If that doesn't help, I fear that there may be no other possibility than to manually implement a "real" ack, by adding an ack port to your message and letting the receiver reply an ack as soon as the message has been received. At least that is simple with the AppSpace, since you can define as many response ports as you need in a single message.
One more thought: I am not exactly sure if pulling the network cable really reflects a reald world scenario. It may be better to try shutting down the server, or killing the application that is running on the server. Or do you really have a special use case where the connection between two machines can break like that?

mabra wrote Jun 24, 2013 at 10:01 AM

Hi Thomas!

Thanks for your reply.

The last thing first. What I am seeing mostly in (our companies) IT's infra is, that a part of the
network goes down. From top to down, I think, this is the order: WAN/LAN(Switch)/App/Server.
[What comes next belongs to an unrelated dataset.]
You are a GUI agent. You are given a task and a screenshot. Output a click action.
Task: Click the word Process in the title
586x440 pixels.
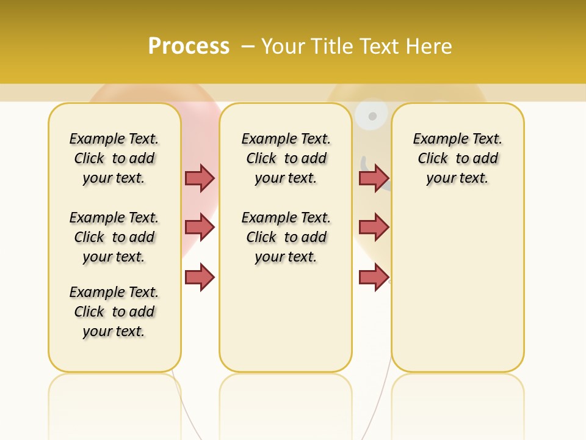pyautogui.click(x=189, y=46)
To not be able to send a message is bad, but not to avoid :-(
But to not get a failure is even more worse and I cannot really understand, why this can happen.
Sending an explicit response will have a big impact on the communication. TCP handles this
usually well with tcp windows. Could you probably point me to the right code in the AppSpace, which creates the tcp settings??

I made a tcp connection-checker some years ago and I'll spent time on it now, to see, how
this behaves in the mentioned situation. The tcp keepalive is usually only helpful, if there
are packages regularly exchanged [otherwise, it would nee about 1 hour].

I'll come back on this after some time.

br,
++mabra

thomass wrote Jun 27, 2013 at 2:35 PM

Hi mabra,
The code for the tcp socket communication can be found in the XcoAppSpaces.Transport.Sockets solution, see here: https://xcoappspace.codeplex.com/SourceControl/latest#trunk/source.implementation/XcoAppSpaces.Transport.Sockets/

Unfortunately I am rather busy right now, but if I find some time I will do some tests myself. Anyway, if you find improvements to the existing code, I will gladly integrate them.

Best regards
Thomas